While the content of this 1492 Aristotle imprint reveals its connection to the Renaissance, considering the book as a physical object also provides insight into the changing nature of book production in the late 15th century. Prior to Johann Gutenberg’s production of a bible using moveable type in Mainz around 1455, books were predominantly produced by hand. Gutenberg’s new method of casting type allowed books to be printed more quickly and efficiently, thus leading to a greater dissemination of knowledge throughout Western Europe.
Derived from the Latin phrase in cunabulis, meaning “in swaddling clothes,” the term incunabula is utilized to describe books printed before 1501, in the “infancy” of printing. Incunabula provide incredible evidence into the trends and experimentation of these early years of printing. Practices from the manuscript era are often evident, such as the presence of rubrics, which are paragraph marks, initial capitals, and underlining in red ink used for emphasis. These markings, as well as any annotations or marginalia, were added by hand after printing by a rubricator or rubrisher. The fascinating thing about the N-YHS copy of Aristotle is that these rubrics were never added. However, comparing this copy to one in Munich that has been digitized, one can visualize the process of 15th century book production.
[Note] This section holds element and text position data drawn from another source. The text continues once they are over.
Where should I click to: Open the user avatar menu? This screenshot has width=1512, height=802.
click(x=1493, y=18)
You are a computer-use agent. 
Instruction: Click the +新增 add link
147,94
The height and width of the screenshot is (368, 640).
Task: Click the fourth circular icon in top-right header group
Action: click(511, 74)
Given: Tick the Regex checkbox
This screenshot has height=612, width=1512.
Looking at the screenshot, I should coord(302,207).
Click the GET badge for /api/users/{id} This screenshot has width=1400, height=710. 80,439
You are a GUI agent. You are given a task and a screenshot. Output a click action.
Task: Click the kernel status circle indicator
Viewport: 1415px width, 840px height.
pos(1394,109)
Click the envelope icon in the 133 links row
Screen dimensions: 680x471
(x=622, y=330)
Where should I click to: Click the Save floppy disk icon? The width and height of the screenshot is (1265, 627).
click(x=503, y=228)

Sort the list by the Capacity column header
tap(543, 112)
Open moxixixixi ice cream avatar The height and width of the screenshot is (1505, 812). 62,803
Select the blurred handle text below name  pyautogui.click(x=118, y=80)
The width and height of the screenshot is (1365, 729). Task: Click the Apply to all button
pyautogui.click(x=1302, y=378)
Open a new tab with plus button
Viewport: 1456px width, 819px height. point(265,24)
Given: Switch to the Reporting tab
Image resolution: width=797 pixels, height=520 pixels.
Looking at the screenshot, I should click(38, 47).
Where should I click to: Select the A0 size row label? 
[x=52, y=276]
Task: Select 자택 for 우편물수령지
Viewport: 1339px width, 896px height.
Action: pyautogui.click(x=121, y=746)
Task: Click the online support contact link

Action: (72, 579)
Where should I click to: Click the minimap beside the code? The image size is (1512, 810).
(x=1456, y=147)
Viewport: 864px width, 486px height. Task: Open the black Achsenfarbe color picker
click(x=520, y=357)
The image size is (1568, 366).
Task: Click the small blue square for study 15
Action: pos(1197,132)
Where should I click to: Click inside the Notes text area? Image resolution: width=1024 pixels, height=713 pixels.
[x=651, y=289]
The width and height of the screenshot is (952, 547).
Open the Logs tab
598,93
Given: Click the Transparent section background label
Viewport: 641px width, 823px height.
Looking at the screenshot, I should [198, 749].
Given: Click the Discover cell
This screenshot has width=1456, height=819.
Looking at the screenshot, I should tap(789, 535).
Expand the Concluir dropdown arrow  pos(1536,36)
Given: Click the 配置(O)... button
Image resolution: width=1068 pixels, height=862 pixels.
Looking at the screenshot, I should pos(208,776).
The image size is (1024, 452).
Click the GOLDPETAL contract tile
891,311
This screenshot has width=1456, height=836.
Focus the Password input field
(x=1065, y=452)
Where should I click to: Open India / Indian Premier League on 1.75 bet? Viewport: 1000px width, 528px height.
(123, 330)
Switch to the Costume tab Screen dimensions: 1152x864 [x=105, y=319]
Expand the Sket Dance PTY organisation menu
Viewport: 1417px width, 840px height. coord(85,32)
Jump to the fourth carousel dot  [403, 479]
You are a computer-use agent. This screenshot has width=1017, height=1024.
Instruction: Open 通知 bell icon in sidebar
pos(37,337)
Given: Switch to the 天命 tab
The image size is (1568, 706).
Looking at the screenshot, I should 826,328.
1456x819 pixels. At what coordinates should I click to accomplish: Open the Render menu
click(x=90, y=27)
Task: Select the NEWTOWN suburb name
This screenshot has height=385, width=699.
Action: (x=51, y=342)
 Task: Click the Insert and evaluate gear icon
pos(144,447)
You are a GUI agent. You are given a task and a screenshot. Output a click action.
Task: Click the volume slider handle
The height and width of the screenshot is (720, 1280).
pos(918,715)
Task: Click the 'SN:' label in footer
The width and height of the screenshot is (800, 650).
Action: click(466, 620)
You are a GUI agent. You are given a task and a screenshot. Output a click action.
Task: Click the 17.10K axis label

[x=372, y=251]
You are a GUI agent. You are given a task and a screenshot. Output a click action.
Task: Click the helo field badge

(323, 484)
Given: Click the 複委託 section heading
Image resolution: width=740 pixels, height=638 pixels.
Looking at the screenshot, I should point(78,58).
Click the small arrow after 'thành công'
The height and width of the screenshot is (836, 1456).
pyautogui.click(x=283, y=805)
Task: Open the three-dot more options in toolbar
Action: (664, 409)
In addition to rubricated initial letters, another practice continued from the manuscript era is evident in the N-YHS copy: guide letters. These letters would be printed, very small, in the space left for the painting of initial letters to ensure the correct letter was added. Usually, care was taken when these initial letters were painted to cover the guide letters; however, if the book was never rubricated, as is the case with the N-YHS copy, “the guide letter remains, rather forlornly, in the middle of an empty space” (Carter and Barker, 118).
In addition to rubricated pages, illuminations, in which initial letters, single words, first lines, or opening pages were decorated by hand with gold, silver, and/or colored paint, were also evident in early printed books – another practice carried over from the manuscript era. Below you can see what a page looked like before illumination and a completed illumination on a page of the Munich copy .
You can view more images from the Munich copy here. Through comparing these two copies of Aristotle printed in Venice in 1492, the process of book production in the 15th century can be visually examined. The differences between these copies provide insight into how books were printed and decorated, as well as illustrating the value of each unique copy of a printed work.